Above is me almost getting hit by a car (constantly) and absolutely loving Mumbai.
Today we have been out and about for a week, which is not much at all, but we’ve already gotten so many sweet friends, enhanced our road-crossing skills and been in a lot (LOT!) of Indian selfies. And we are absolutely in love with this country!
I have the best travel buddy and boyfriend anyone could dream of, who can be accredited for all the good pictures we have so far. Everyone we meet are so wonderful and strangers come to our rescue every time we are even the slightest lost.
On the local train that we unintentionally took in peak time, a team of strangers made sure that we had seats and spent about 7 minutes reorganising everyone on our carriage, so that we could get easily through the 100 people crowd on the 10 square meter coach, to get safely off at our stop.
The train in India in peak time is an amazing experience if one is comfortable with being dragged with the current of a massive wave in the ocean. Except the ocean is a train platform, and the wave is 20 Indian men.
We were travelling around 2pm, so were thinking that we were avoiding the peak hours – in accordance with unanimous advice from every India guide. As we found out (much) later, we did not, as people usually work half day on Saturdays. After sitting on a first class express train at the platform for a suspiciously long time, we were guided to the local train we were actually supposed to take. The platform was absolutely crowded, so we sneaked in front of the human swarm in fear of not getting on.
This is by the way an unreasonable fear in India – there is ALWAYS room for more people, for better and for worse.
In front of the crowd we felt pretty calm, until the train approached. As soon as it met the platform, some of the fastest women grabbed on to the open doors and jumped on the train in speed. With no doubt the best way to secure a seat.
As the train slowed down a roaring sound of shouting men started on an instant. And I, who are used to Norway, where people swallow their sneezes in fear of making noise on the public transport, immediately thought something was wrong. Like if a fight was breaking out, or someone had fallen on the platform. I turned around only to realise that the noise was from the 500 people who were all planning to get first in line for the train doors as well. There was absolutely no other possible choice, than to float with the human swarm on to the train.
Only to, as unknowing as we are, got on the luggage carriage. Which does not mean there are less people, but that there is also massive pieces of luggage present. By luggage I mean for example 30 massive cow-milk metal holders, suitcases, musical instruments and baskets full of whatever you can imagine. The stray dogs luckily stayed behind on the platform.

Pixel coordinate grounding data
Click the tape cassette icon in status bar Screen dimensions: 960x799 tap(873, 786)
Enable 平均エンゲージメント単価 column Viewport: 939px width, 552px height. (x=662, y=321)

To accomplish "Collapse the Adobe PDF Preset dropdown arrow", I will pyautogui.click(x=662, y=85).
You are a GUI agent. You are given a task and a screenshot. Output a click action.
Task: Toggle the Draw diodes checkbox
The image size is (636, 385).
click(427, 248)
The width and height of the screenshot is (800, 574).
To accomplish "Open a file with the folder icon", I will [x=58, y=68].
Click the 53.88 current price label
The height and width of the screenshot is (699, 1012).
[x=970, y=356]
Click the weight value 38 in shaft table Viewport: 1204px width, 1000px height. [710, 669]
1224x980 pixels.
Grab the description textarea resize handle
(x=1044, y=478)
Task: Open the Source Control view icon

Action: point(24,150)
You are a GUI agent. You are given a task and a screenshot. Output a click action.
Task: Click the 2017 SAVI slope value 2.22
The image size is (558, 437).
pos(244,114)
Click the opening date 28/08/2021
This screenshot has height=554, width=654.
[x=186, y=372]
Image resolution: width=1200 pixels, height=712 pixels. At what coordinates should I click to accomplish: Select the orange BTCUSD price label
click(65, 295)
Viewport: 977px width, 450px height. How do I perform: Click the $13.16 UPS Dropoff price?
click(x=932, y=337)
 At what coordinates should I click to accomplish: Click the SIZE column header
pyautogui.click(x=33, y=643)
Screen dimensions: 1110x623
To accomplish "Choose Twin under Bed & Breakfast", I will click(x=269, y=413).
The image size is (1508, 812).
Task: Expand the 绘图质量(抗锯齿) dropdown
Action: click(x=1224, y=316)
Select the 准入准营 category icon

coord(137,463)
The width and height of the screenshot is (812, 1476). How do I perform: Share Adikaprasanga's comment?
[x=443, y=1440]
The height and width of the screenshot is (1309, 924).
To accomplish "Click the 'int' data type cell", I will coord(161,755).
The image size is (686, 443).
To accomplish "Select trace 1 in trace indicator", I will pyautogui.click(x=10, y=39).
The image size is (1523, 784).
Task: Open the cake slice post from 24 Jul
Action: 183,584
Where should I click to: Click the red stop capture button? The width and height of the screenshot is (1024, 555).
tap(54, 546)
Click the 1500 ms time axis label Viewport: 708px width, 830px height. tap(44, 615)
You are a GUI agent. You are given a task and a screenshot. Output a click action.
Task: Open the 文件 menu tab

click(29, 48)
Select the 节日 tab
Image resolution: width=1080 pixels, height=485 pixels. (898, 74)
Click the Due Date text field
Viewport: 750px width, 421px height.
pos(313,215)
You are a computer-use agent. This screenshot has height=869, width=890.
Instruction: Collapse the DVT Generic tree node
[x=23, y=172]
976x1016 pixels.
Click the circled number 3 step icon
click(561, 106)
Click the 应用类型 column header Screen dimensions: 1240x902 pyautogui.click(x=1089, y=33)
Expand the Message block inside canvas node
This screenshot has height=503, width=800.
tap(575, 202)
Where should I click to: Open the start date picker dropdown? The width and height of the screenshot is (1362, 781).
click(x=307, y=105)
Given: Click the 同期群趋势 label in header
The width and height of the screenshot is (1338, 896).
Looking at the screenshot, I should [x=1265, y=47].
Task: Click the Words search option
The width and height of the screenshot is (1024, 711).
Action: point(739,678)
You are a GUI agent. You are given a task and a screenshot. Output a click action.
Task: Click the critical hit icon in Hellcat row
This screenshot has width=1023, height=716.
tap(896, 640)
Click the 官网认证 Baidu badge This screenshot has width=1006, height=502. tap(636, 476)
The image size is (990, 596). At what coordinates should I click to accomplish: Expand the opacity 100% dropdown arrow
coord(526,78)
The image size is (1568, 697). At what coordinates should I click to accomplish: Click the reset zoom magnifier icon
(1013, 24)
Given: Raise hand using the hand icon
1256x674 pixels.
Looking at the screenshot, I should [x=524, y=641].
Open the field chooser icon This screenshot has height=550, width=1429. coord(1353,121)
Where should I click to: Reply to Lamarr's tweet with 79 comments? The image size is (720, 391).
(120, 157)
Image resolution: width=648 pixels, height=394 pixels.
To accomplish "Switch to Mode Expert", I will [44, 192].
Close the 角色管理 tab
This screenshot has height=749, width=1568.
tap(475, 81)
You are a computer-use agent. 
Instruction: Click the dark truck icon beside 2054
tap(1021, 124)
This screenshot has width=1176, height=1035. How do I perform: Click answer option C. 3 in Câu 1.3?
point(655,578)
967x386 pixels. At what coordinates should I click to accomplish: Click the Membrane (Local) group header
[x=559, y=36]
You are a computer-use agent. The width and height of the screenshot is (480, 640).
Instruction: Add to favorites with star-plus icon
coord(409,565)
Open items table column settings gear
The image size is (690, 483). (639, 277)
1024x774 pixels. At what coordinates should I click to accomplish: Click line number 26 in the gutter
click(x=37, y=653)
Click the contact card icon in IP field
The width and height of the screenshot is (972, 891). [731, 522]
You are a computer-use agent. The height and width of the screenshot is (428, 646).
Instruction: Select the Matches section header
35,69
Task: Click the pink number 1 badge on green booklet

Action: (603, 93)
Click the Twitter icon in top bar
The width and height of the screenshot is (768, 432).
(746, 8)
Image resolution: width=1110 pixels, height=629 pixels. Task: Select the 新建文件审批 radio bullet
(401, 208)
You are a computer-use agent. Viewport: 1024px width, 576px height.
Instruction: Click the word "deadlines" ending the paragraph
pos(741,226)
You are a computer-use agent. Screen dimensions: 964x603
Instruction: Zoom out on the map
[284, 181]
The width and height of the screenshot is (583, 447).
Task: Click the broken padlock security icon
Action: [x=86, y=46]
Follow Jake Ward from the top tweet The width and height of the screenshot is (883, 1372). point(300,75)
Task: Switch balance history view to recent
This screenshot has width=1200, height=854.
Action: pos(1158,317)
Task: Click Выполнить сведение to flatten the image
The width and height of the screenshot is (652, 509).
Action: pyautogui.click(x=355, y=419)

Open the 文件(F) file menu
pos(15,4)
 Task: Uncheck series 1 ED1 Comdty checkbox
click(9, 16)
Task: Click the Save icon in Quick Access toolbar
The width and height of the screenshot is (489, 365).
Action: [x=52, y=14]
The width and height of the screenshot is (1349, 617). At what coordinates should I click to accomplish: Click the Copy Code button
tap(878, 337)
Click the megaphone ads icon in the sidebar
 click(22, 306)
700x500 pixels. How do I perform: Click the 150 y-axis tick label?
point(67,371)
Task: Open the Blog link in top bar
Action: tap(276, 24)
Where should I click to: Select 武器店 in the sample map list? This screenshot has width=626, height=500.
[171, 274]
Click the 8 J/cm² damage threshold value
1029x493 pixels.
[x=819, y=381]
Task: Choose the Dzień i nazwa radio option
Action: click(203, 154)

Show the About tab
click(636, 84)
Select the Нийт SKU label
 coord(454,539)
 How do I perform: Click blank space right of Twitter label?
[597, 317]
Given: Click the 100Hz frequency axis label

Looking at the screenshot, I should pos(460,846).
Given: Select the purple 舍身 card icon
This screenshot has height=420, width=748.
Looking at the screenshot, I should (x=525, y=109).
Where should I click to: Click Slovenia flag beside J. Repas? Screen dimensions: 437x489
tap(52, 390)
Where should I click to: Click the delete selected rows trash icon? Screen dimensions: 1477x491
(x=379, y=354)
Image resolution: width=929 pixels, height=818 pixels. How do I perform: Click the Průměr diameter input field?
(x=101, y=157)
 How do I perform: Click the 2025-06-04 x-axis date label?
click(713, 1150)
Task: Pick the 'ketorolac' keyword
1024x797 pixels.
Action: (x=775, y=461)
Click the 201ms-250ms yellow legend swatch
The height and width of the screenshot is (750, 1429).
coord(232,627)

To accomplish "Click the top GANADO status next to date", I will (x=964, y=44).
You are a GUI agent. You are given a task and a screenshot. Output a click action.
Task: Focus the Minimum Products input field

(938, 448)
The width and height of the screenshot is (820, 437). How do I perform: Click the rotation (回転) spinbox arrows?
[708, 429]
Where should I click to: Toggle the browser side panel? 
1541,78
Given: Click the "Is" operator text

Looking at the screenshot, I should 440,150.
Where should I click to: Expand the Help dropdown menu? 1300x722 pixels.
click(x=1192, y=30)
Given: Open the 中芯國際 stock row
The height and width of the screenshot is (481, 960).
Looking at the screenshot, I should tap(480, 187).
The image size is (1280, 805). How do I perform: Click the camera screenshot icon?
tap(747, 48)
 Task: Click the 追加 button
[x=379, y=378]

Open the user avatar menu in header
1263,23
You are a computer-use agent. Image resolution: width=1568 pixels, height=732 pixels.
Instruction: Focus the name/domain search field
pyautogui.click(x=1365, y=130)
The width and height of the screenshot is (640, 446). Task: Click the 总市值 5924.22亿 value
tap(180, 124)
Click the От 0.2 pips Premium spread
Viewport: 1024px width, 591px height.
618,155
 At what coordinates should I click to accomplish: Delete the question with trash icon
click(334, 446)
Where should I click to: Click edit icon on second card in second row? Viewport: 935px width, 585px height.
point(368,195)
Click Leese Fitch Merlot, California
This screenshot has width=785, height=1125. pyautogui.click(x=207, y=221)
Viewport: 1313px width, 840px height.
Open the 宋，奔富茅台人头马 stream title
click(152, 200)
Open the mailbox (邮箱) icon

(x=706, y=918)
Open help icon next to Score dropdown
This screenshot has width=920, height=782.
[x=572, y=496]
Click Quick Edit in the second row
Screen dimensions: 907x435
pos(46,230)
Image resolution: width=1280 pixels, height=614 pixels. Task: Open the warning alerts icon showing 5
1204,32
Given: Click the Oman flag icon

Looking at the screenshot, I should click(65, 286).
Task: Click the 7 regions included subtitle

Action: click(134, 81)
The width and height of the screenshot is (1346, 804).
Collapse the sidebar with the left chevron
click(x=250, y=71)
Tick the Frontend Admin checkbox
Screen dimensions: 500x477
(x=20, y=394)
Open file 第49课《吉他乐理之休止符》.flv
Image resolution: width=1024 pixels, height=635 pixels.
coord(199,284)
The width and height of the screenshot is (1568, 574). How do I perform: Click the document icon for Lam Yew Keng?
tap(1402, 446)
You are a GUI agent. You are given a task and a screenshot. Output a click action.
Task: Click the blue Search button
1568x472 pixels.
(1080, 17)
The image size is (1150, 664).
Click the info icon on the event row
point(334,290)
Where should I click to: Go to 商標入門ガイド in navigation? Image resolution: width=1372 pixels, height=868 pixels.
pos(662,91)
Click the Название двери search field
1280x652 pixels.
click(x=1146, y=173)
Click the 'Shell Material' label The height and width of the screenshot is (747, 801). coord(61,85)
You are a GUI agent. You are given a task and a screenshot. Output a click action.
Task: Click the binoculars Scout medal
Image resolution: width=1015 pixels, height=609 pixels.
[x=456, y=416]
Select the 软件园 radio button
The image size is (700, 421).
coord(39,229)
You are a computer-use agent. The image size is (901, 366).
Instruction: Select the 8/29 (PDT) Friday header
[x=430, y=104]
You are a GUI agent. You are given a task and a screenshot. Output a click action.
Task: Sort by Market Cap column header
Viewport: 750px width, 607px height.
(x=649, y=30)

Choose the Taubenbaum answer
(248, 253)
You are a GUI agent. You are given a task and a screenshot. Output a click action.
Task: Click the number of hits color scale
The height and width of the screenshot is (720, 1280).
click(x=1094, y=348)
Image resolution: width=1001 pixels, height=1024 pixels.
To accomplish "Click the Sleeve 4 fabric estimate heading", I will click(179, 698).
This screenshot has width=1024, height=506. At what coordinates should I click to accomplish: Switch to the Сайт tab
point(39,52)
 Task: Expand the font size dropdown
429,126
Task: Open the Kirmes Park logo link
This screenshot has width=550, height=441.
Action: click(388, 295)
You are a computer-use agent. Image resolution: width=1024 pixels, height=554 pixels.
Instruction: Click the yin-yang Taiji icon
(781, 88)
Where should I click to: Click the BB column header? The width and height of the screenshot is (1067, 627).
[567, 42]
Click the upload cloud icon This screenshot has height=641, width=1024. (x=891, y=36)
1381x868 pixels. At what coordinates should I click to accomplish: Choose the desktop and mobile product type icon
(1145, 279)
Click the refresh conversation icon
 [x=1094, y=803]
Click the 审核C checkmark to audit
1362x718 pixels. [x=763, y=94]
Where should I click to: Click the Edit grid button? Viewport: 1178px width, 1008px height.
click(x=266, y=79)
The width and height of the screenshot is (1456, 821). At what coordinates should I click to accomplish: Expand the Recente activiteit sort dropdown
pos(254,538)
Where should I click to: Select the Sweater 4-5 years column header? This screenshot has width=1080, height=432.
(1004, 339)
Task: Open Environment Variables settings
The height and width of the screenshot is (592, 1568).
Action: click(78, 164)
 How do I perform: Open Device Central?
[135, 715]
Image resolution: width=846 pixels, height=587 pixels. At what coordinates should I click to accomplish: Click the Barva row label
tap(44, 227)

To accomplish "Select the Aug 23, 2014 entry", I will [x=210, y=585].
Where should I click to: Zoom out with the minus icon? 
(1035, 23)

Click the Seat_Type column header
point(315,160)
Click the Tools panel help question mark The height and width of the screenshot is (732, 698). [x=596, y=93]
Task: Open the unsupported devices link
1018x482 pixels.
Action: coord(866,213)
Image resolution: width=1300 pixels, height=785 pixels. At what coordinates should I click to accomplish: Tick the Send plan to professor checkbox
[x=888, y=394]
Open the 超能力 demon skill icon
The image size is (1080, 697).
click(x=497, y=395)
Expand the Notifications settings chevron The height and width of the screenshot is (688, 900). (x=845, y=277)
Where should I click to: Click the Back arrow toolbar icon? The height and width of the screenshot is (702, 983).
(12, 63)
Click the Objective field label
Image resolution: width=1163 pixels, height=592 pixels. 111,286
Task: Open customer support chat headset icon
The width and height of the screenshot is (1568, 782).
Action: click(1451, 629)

Problem set
1 > Update the Mumbai train account between "As the train" and "to the train.", inclusive, replacing "Norway" with "Sweden".
2 > Using the Mumbai train account, answer these questions:
(a) At around what time of day were the travelers riding the train?
(b) Why did that hour turn out to be peak time?
(c) For about how long did strangers reorganize everyone on the carriage so the travelers could get off?

Results for each task
1 >
As the train slowed down a roaring sound of shouting men started on an instant. And I, who are used to Sweden, where people swallow their sneezes in fear of making noise on the public transport, immediately thought something was wrong. Like if a fight was breaking out, or someone had fallen on the platform. I turned around only to realise that the noise was from the 500 people who were all planning to get first in line for the train doors as well. There was absolutely no other possible choice, than to float with the human swarm on to the train.

2 >
(a) Around 2pm.
(b) People usually work half day on Saturdays.
(c) About 7 minutes.